This week had the potential to be one of the quieter of the summer but the various political soap opera’s around the world have once again ensured we will not go without drama.
On Wednesday, Boris Johnson took the highly controversial decision to suspend Parliament for around five weeks until the middle of October, when the Queen’s speech will reveal the legislative agenda of his new government. While proroguing Parliament isn’t itself unusual, this will be the longest suspension since 1945 and comes at a rather suspicious time.
Despite what number 10 would have us believe, it’s quite clear that this move is a highly political one aimed at preventing MPs from blocking no-deal, forcing individual’s to show their hand and at the same time, sending a message to Brussels that the government is serious about leaving on 31 October.

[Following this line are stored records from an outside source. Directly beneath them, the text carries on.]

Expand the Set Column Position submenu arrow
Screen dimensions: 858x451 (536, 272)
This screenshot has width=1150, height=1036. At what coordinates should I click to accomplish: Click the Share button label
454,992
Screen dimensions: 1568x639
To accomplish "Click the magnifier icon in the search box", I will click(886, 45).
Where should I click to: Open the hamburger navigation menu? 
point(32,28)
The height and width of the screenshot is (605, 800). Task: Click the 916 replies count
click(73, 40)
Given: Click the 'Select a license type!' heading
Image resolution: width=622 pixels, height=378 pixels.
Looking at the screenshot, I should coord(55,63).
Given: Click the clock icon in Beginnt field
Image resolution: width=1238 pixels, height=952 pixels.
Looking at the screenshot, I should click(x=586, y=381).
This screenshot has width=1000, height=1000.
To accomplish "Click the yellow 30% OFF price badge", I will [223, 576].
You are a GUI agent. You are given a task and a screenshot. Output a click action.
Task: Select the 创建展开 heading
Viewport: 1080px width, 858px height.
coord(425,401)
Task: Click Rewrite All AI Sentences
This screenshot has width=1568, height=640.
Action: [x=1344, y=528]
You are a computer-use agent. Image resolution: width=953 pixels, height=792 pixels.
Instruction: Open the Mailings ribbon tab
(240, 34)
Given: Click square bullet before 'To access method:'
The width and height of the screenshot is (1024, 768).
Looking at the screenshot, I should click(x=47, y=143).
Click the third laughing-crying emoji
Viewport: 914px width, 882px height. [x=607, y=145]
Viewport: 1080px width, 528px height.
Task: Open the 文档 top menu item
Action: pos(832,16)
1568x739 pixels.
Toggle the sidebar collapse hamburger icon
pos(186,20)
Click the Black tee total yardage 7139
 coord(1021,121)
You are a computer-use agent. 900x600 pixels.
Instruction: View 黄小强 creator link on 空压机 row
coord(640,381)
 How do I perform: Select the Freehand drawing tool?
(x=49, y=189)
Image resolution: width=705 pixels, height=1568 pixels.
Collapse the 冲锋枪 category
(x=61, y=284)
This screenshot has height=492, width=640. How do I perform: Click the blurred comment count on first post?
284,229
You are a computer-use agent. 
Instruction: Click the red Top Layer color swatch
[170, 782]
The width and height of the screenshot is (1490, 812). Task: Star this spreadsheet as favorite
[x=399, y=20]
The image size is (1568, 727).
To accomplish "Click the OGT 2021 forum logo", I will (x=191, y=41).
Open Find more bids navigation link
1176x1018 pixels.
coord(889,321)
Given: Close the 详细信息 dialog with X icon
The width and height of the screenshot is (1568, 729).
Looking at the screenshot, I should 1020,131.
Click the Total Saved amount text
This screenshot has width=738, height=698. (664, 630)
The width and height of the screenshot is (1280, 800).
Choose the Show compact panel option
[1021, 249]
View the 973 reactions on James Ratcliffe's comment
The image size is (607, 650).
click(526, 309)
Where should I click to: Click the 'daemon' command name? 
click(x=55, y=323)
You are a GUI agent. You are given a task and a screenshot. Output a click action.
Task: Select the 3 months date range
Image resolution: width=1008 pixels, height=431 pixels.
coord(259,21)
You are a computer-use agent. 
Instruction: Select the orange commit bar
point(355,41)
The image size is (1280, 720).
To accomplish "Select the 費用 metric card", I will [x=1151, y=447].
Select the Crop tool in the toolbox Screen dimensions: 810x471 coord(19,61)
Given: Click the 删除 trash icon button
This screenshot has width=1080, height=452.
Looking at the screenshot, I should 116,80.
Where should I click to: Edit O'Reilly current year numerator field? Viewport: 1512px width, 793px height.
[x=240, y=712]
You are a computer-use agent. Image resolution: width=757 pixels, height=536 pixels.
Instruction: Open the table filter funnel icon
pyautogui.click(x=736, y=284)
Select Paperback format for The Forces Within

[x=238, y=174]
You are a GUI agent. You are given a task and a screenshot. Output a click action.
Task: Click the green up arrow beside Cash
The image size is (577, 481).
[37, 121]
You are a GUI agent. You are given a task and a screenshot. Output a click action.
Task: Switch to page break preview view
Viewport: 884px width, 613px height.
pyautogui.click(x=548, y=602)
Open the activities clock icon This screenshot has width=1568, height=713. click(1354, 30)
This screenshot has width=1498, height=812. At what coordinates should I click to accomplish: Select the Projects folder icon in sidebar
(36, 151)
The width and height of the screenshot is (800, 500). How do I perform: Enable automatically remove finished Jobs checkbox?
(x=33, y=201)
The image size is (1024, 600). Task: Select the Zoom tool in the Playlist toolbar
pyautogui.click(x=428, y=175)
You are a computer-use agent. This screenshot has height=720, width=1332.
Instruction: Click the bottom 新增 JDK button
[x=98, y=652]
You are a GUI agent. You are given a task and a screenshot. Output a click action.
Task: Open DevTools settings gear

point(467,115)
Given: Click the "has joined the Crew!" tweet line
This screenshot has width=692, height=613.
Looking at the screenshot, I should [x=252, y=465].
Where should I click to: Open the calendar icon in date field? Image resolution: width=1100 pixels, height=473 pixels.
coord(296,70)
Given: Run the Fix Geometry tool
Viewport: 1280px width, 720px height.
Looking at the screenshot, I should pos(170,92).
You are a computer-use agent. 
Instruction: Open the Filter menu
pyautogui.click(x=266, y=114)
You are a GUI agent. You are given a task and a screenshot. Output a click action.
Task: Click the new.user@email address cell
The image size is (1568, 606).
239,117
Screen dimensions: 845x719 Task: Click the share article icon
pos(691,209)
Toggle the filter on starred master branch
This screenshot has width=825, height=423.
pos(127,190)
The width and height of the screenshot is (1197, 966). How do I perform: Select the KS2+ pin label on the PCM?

Naturally, the more convincing Boris is, the faster the pound falls. Put simply, no-deal is the most severe form of Brexit and until we better understand how it will be handled, worst case scenario’s will continue to be priced in. Brexit may have already taken a heavy toll on sterling but darker days probably lie ahead for the currency.
Italian investors buoyed by coalition agreement
Italy – often a source of political instability for markets – is giving us quite the opposite this week, after Five Star Movement and the Democratic Party agreed to form a coalition government following days of talks. The agreement means we won’t have an election in the Autumn and any budget confrontation with Brussels later this year may be less fierce than last.
The two parties still very much have their differences and it’s unlikely to be a harmonious relationship but it will likely be a better match than the last. Markets have welcomed the move that ensures some political stability for now, with Italian yields falling considerably and pushing up to two years of the yield into negative territory.